Der Zuwachs ist sogar noch etwas größer als zuletzt bei den Arbeitnehmern. 2017 lagen die sozialversicherungspflichtigen Einkommen im Schnitt um 2,93 Prozent (Osten: 3,06) höher als 2016. Das Extra-Plus für die Rentner mag auf den ersten Blick verwundern: Traditionell steigen ja die Renten im Juli so wie im Durchschnitt des Vorjahrs die Löhne.
Deutschland erlebt demografische Pause
Die 21 Millionen Ruheständler profitieren von einem Instrument, das eigentlich für das Gegenteil geschaffen wurde: dem Nachhaltigkeitsfaktor. „Er sorgt dafür, dass die Rente in einer alternden Bevölkerung nicht so stark steigt wie die Löhne“, erklärt Jochen Pimpertz vom Institut der deutschen Wirtschaft. „Damit das System finanzierbar bleibt.“

Derzeit aber, so der Ökonom, erlebt Deutschland „so etwas wie eine demografische Pause“: Die Zahl derer, die aktuell ins Rentenalter kommen, ist etwas kleiner als noch Anfang des Jahrzehnts. Gleichzeitig beschert uns die Rekordbeschäftigung zusätzliche Beitragszahler.
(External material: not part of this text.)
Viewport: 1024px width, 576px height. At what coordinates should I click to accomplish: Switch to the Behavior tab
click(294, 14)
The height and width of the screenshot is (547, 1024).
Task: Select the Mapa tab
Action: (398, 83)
Aber demografisch dreht sich das Bild schon in wenigen Jahren – wenn die geburtenstarken Jahrgänge in Rente gehen. „Die Baby-Boomer altern aus dem Arbeitsleben“, so Pimpertz. „Dadurch wird sich das rechnerische Verhältnis von Rentnern zu Beitragszahlern erheblich verschlechtern.“ Entsprechend werde dann der Nachhaltigkeitsfaktor den Anstieg der Renten bremsen.
Sicherungsniveau soll nicht unter 48 Prozent sinken
Davon unbeeindruckt gibt die Große Koalition zwei Versprechen ab: Das „Sicherungsniveau“, das die (im Einzelfall sehr unterschiedliche) Relation von Rente und früherem Lohn statistisch abbildet, soll von derzeit 48,2 Prozent nicht unter 48 Prozent sinken. Und der Beitragssatz von 18,6 Prozent soll nicht über 20 Prozent steigen.
Für den Rentenexperten Pimpertz ein Muster ohne Wert: „Bis 2021, also bis zur nächsten Bundestagswahl, werden diese Linien bei guter Konjunktur ohnehin gehalten, möglicherweise auch bis 2025.“ Aber: „Für die Zeit danach bleibt die Politik die Antworten schuldig“ (siehe Grafik).
Pimpertz warnt: „Das Zeitfenster zum Gestalten schließt sich. In ein paar Jahren können wir die finanziellen Auswirkungen nur noch verwalten.“ Wenn die Rentenkasse immer höhere Beiträge und Steuerzuschüsse brauche, „droht die Gefahr, dass die nachfolgenden jungen Beitragszahler aus dem solidarischen Zusammenhang aussteigen“.
Selbst die älteren Arbeitnehmer könnten auf die 48 Prozent Versorgungsniveau nicht zählen, weil auch ihnen schwächere Rentenanpassungen drohen. „Private Altersvorsorge ist deshalb wichtiger denn je.“ Auch wenn die ordentliche Rentenerhöhung 2018 einen anderen Eindruck erweckt.